David
I recently read the following, which was written by a modern day architect, and thought it particularly on point to this thread. If anybody knows who the author is, I would respectfully ask that you not disclose the name until I choose to so that we can discuss its substance without bias entering into the equation!
In due time, I will disclose the author and give credit to the magazine in which it was published:
Perhaps I’ve contracted that dreaded affliction known as nostalgia, or maybe I’ve just become a relic of the past, a soon to be extinct dinosaur, lumbering along, out of step in this modern world of golf. Whatever the reason, I find myself yearning more than ever to see golf courses that emphasize the fun and interesting aspects of golf architecture more than mere length and difficulty.
It’s not that I’m an advocate of overly easy, uninspiring courses. I agree with the classic golf architect Robert Hunter who writes in The Links, “it is not the love of something easy which has drawn men like a magnet for hundreds of years to this royal and ancient pastime; on the contrary, it is the maddening difficulty of it.” But the “maddening difficulty” must be balanced by opportunities for success; opportunities for as many classes of golfers as possible, not just the strongest.
I understand the concern that advances in technology are rapidly out distancing the ability of all but the longest of golf courses to defend themselves; and the reasoning that courses must be made longer and longer for their defense. Within the span of a few days this winter, I watched the PGA Tour event at which on the final day, I did not see a single contender hit more than a four iron to a par five green. I read an article where by his own admission, Phil Mickelson averages 305 yards of carry with his driver; and shook my head in amazement at reports that the South Course at Torrey Pines had been lengthened to over 7,600 yards. Yet another article detailed how Augusta National has extended its course by an additional 300 yards in an effort to combat today’s version of golf at the highest level. Surely, these are exclamation points to the fact that distance now rules.
My concern is that when golf architecture tries to combat distance with distance, i.e. the creation of longer and longer golf courses, it falls prey to the very thing it seeks to control. Golf courses of extreme length reward only players of extreme length. The more priority that is given to any one aspect of the game and the more architecture caters to any one segment of players, the more one-dimensional the game becomes. Nothing could be farther from “fun and interesting.”
Fun and interesting courses are those that tempt, but do not dictate; or as Donald Ross has said, they offer “different ways of playing them, and because they do not present one and only one way to everybody, the interest in the game increases with the diversity of its problems.”
They are courses like Pinehurst #2 that recognize the inherent value of power and encourage its use, but not to the point of giving indiscriminate length an insurmountable advantage. To quote Geoff Shackelford, they have “’intelligent purpose’ that sometimes let short hitters outplay long hitters, and other times will let wise and powerful players be rewarded for putting their talent to shrewd use.”

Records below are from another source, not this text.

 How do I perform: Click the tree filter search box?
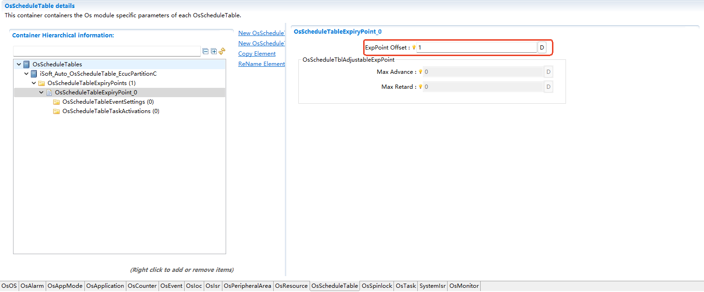107,51
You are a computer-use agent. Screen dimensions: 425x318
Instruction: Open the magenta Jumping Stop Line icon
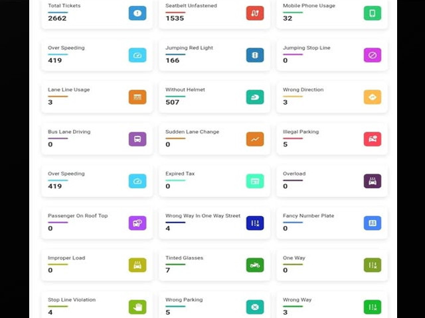(x=373, y=55)
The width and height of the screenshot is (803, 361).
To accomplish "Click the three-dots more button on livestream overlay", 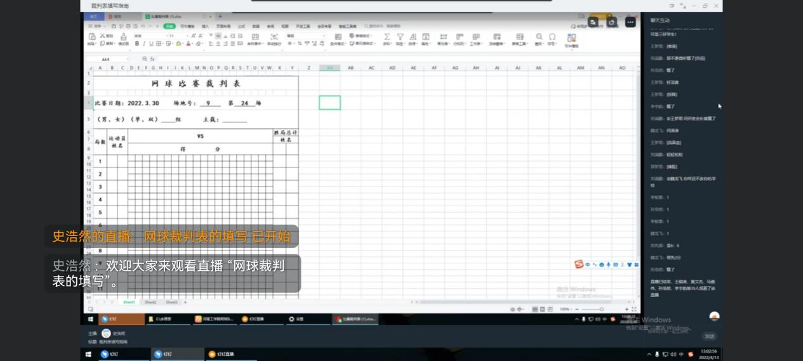I will [630, 22].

Fun and interesting courses, and Prairie Dunes comes to mind, defend against length and advances in technology not so much by the one dimensional use of extreme yardage, but by the use of strategy, the prevailing winds and the artistic contouring of their features, especially their greens; and by challenges that are presented with a diversity of ways to meet them—multiple choice equations. Choices demand decisions and the making of decisions sooner or later leads to doubt. Uncertainty in the mind of the player is a far better and more universally fair defense than distance alone. The greater the technical skills of the player, the greater defense that doubt becomes.
Golf courses that present but one approach to any given shot offer the easiest of all challenges to the most technically skilled and powerful players. The process becomes one of pure mechanical execution, a skill that today’s best players take for granted.
Or as Harry Colt, another of golf’s classic architects has warned, “Immediately we attempt to standardize sizes, shapes and distances we lose more than half the pleasure of the game…What we want to have is variety, gained by utilizing all the best natural features of the land…If variety can be strongly developed we also promote the best features of the game—different classes of strokes under varying condition.”
“Different classes of strokes under varying conditions” in an artistic setting—for me, that is much more fun and interesting than being obliged time and again to make an all or nothing attempt at hitting some highly defined, but far, far away target.
Perhaps more than anything, fun and interesting courses are those like Cypress Point and The National Golf Links of America that regardless of length, fascinate us, fire our imagination and keep our interest from the first shot to the last; and upon completion of our round, make us look forward to our next.